Empresários x Produtores
Written by Mauricio Varnum Carvalho Friday, 25 July 2008 22:39
Obama vai concorrer à presidência norte americana. O caso Isabella Nardoni, o qual, sinceramente, não tem mais relevância para ser discutido na mídia, teve mais um capítulo, o show da rádio Kiss vai trazer aquela nostalgia oitentista de volta e claro, Al Qaeda assusta mais do que pensávamos há um ano atrás. Dito isso, vamos ao fundamento deste artigo. O que seria da música e do futebol sem os managers? Para a música, eles têm papel preponderante no funcionamento de uma banda, gravadora e até mesmo agência de booking. Já no futebol, o conceito vai mais longe é o cara que cuida de todos os assuntos referentes ao time.
Mas por que eles estão aqui? É simples. Há uma boa distinção entre o papel deles e o do empresário. Jogos como “Rock Manager” e “Fifa Manager”, mostram com clareza essa diferença. No primeiro, você monta a banda, organiza gravação e até produz. Além disso, você envia os materiais de divulgação para rádios, revistas, jornais e televisões. Arranja shows, organiza turnês e principalmente, dá um empurrãozinho para as vendas do seu artista. Enquanto no virtual é tudo muito fácil e tranqüilo e até divertido, a realidade mostra que é tudo bem complicado. Já no referido jogo do mundo do futebol, tudo é bem mais difícil. Você precisa lidar com pressão de torcida, pressão de cartolas, marqueteiros, jogadores pernas de pau, outros que se acham estrelas. Tudo pelo objetivo comum: vencer e se sagrar campeão. Mas para muitos, vencer um campeonato e ganhar um contrato com uma gravadora se equivalem. E aí que quero chegar.

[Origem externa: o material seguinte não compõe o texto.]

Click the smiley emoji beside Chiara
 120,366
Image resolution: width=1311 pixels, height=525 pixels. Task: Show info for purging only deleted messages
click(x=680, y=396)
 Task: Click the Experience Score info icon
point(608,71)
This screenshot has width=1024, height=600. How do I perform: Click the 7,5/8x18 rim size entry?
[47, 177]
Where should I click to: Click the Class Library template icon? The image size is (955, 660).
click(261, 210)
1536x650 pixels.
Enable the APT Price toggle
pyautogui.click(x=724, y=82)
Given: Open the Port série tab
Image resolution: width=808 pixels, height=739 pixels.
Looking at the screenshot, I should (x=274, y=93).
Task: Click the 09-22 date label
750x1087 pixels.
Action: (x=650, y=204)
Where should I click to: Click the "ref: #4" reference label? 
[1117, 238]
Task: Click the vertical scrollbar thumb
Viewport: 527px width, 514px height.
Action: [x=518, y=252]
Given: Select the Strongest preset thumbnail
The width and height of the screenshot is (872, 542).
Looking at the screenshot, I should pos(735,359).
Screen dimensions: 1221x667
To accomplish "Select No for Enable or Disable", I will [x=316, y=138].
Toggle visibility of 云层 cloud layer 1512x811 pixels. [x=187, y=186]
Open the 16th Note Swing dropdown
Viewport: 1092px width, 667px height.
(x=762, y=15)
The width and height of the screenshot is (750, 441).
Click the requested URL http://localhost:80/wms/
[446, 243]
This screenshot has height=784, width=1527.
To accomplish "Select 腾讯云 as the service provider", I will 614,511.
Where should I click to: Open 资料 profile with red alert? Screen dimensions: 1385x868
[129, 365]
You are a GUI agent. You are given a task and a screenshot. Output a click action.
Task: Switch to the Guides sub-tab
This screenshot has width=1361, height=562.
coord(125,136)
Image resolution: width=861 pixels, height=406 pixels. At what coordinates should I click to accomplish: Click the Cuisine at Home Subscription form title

Na ânsia por conquistar um lugar, muitos não percebem a aproximação de pessoas inescrupulosas ou, como também é comum, que são ótimas de papo, mas péssimas de negócios. Que taque a primeira pedra quem nunca ouviu a história da banda promissora, cheia de vontade, que de repente, sem mais nem menos, sumiu dentro da gravadora? Ou então daquela que fecha com um empresário, marca vários shows e na hora H, cadê o dinheiro? Ou então a história do jogador que foi aliciado por um determinado empresário e no decorrer do “conto de fadas” descobriu que o tal era apenas mais um lobo em pele de cordeiro? Casos assim acontecem. E muito.
Não existe solução para esses problemas, infelizmente. A cada “erva daninha” que é extirpada (ou seja, presa, cassada, etc.), surgem outras novas artimanhas e golpes que sim, ajudam a decair a prática da música e do esporte em determinadas áreas. O mundo é gigantesco e talvez eu esteja falando de uma parcela bem pequena. Mas notem quantas bandas boas existem por aí. E quantas realmente vencem por seus méritos. É uma simples equação matemática. Tanto na área cultural, quando esportiva. Talvez, agora, com o a internet bombeando o “sangue” de bandas novas e de gente sedenta por novidades e, mais atenta ao redor, essa prática possa ser , ao menos reduzida.